Nutrition fact labels are required by the US Food and Drug Administration (FDA) on all food products manufactured and sold in the US. These labels provide helpful information for following a healthy diet. Here is a breakdown of how to read and use the information provided on these labels.

Serving Size

This indicates the size of one serving and the number of servings in a package. It may be listed in ounces or number of pieces. Like here it is one meal and the amount for each item in the meal is listed below. All the nutrients on a label are based on the consumption of the serving size listed. 

Calories

Are the amount of energy provided by one serving of a food product. To achieve or maintain a healthy body weight it is important to balance the number of calories you eat with what your body uses. In this example, there are 640 calories for one fillet of salmon and sides. If you were to add other sides to the meal, like a salad, you need to add these calories to your total for the day. If you eat more than the serving size listed on a package you are also consuming a greater number of calories.

Nutrients

The fact label provides information on key nutrients that the food product contains. Some of them are nutrients that an individual may want to eat less of, saturated fat, sodium, cholesterol, and added sugar and some may be nutrients that they want to consume more of, such as dietary fiber, vitamin D, calcium, iron, and potassium. 
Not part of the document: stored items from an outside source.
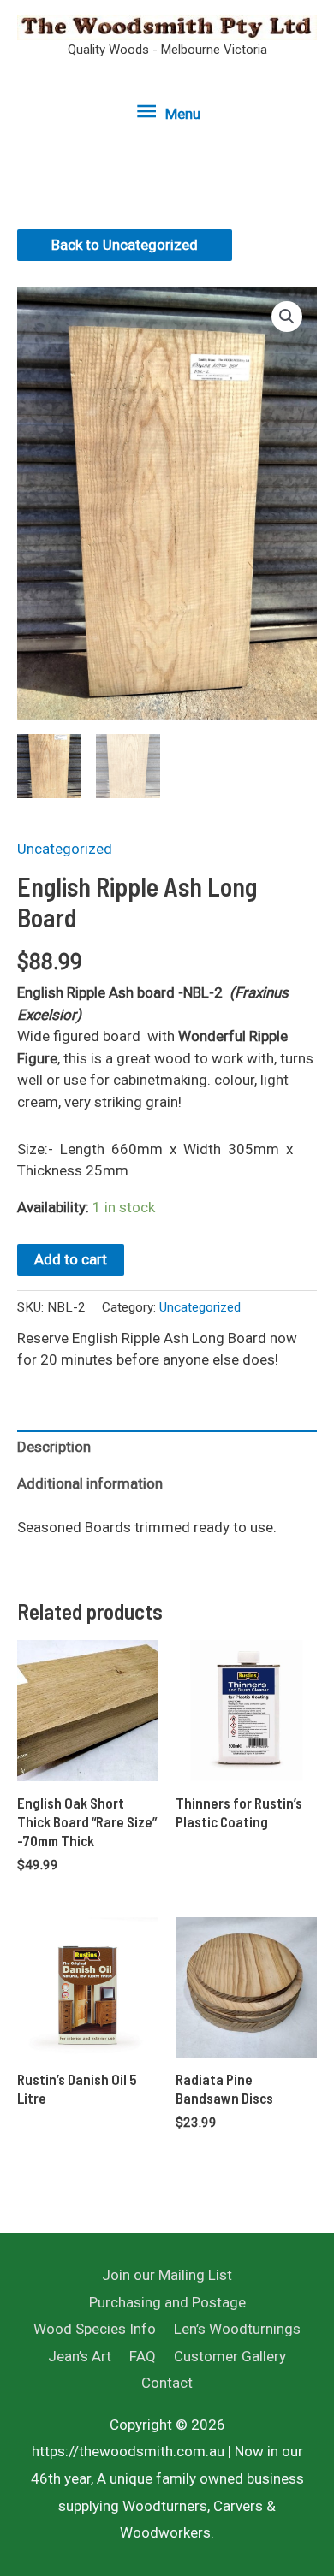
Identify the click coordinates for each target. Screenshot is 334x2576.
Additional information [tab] (90, 1483)
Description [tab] (54, 1446)
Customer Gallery (230, 2356)
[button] (286, 316)
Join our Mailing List (167, 2274)
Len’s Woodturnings (237, 2328)
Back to (124, 244)
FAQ (142, 2356)
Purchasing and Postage (167, 2302)
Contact (167, 2382)
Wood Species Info (94, 2328)
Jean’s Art (79, 2356)
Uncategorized (64, 848)
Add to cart (70, 1259)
Total and added sugar: Total sugars are a combination of the sugar that occurs naturally in food, such as milk sugar (lactose) and sugar that is added during processing. Added sugars are things like dextrose, honey, and concentrated fruit juice. When the word “included” appears before the added sugar amount it means that it has been included in the total amount of sugar listed on the package.

Percent Daily Value

The %DV is a percentage of the daily value for each nutrient listed on the label per serving of the food product based on a 2,000 calorie diet. It is a reference guide that can help determine if a serving of a food is high or low in a nutrient that one wants to increase consumption of or may want to avoid. No calculation is needed to understand the %DV as it puts the number of grams, micrograms, and milligrams of a nutrient on the same scale, 0-100%. 

The US dietary guidelines recommend using the %DV as a guide in the following way. A DV of 5% or less of a nutrient per serving means it is low in that nutrient and a DV of 20% or more per serving indicates that the food is high in that nutrient. The general recommendation is to more often choose foods higher in %DV for dietary fiber, vitamin D, calcium, iron, and potassium and to choose foods lower in %DV for saturated fat, sodium, and added sugars.

Protein is not required to have a %DV unless a claim is made on the label that it is a “high protein” food or it is marketed to children under age four. Trans Fat and Total Sugars also have no %DV as no reference level for Trans Fat or recommended level of consumption of sugar has been provided by experts.

On this label indicates that this meal has a high level of fiber at 18%, iron at 20% and is relatively low in added sugars at 8%DV. Saturated fat is a bit high at 30%DV but salmon is a naturally fatty fish and has other healthful benefits.

As with any dietary recommendations speak with your doctor about your particular medical condition before making any significant changes to your diet.